EXERCISE REQUIREMENTS >> Retype every line of the data, keeping each word exactly.

··· THE INPUT

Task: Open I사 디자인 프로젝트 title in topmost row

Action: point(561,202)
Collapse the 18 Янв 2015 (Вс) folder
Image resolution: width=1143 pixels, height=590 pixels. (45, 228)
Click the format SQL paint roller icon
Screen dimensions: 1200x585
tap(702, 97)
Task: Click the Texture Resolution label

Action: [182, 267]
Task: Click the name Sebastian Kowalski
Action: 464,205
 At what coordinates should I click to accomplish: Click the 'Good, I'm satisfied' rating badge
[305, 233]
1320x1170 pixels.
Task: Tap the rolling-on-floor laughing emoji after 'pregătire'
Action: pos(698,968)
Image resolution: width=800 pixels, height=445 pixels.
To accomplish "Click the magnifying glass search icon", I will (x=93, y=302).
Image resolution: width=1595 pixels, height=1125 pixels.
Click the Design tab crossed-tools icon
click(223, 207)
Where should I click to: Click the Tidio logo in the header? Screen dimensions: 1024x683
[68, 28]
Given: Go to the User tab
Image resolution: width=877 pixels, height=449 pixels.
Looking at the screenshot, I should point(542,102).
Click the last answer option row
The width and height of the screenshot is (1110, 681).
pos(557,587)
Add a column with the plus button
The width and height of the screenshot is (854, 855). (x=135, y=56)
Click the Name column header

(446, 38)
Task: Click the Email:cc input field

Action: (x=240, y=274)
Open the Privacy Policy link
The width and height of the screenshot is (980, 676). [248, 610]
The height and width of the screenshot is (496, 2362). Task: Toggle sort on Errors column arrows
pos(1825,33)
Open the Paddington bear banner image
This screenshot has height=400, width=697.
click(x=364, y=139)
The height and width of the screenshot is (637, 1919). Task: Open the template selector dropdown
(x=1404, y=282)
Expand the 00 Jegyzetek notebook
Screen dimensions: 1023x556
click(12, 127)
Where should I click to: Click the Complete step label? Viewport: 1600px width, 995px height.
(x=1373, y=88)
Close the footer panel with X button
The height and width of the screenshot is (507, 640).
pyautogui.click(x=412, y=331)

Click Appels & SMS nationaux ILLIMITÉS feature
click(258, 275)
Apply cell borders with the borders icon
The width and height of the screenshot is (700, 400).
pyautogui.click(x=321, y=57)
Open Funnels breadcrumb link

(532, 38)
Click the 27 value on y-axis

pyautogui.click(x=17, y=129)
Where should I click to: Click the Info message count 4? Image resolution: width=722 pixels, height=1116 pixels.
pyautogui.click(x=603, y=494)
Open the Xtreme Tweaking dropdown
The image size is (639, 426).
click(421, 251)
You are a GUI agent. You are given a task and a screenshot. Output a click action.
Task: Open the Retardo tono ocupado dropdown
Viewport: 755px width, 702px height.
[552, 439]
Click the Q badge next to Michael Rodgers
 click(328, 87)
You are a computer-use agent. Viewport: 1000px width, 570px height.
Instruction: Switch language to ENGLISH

······

OUTPUT FOR THIS TASK >>
Task: Open I사 디자인 프로젝트 title in topmost row

Action: point(561,202)
Collapse the 18 Янв 2015 (Вс) folder
Image resolution: width=1143 pixels, height=590 pixels. (45, 228)
Click the format SQL paint roller icon
Screen dimensions: 1200x585
tap(702, 97)
Task: Click the Texture Resolution label

Action: [182, 267]
Task: Click the name Sebastian Kowalski
Action: 464,205
 At what coordinates should I click to accomplish: Click the 'Good, I'm satisfied' rating badge
[305, 233]
1320x1170 pixels.
Task: Tap the rolling-on-floor laughing emoji after 'pregătire'
Action: pos(698,968)
Image resolution: width=800 pixels, height=445 pixels.
To accomplish "Click the magnifying glass search icon", I will (x=93, y=302).
Image resolution: width=1595 pixels, height=1125 pixels.
Click the Design tab crossed-tools icon
click(223, 207)
Where should I click to: Click the Tidio logo in the header? Screen dimensions: 1024x683
[68, 28]
Given: Go to the User tab
Image resolution: width=877 pixels, height=449 pixels.
Looking at the screenshot, I should point(542,102).
Click the last answer option row
The width and height of the screenshot is (1110, 681).
pos(557,587)
Add a column with the plus button
The width and height of the screenshot is (854, 855). (x=135, y=56)
Click the Name column header

(446, 38)
Task: Click the Email:cc input field

Action: (x=240, y=274)
Open the Privacy Policy link
The width and height of the screenshot is (980, 676). [248, 610]
The height and width of the screenshot is (496, 2362). Task: Toggle sort on Errors column arrows
pos(1825,33)
Open the Paddington bear banner image
This screenshot has height=400, width=697.
click(x=364, y=139)
The height and width of the screenshot is (637, 1919). Task: Open the template selector dropdown
(x=1404, y=282)
Expand the 00 Jegyzetek notebook
Screen dimensions: 1023x556
click(12, 127)
Where should I click to: Click the Complete step label? Viewport: 1600px width, 995px height.
(x=1373, y=88)
Close the footer panel with X button
The height and width of the screenshot is (507, 640).
pyautogui.click(x=412, y=331)

Click Appels & SMS nationaux ILLIMITÉS feature
click(258, 275)
Apply cell borders with the borders icon
The width and height of the screenshot is (700, 400).
pyautogui.click(x=321, y=57)
Open Funnels breadcrumb link

(532, 38)
Click the 27 value on y-axis

pyautogui.click(x=17, y=129)
Where should I click to: Click the Info message count 4? Image resolution: width=722 pixels, height=1116 pixels.
pyautogui.click(x=603, y=494)
Open the Xtreme Tweaking dropdown
The image size is (639, 426).
click(421, 251)
You are a GUI agent. You are given a task and a screenshot. Output a click action.
Task: Open the Retardo tono ocupado dropdown
Viewport: 755px width, 702px height.
[552, 439]
Click the Q badge next to Michael Rodgers
 click(328, 87)
You are a computer-use agent. Viewport: 1000px width, 570px height.
Instruction: Switch language to ENGLISH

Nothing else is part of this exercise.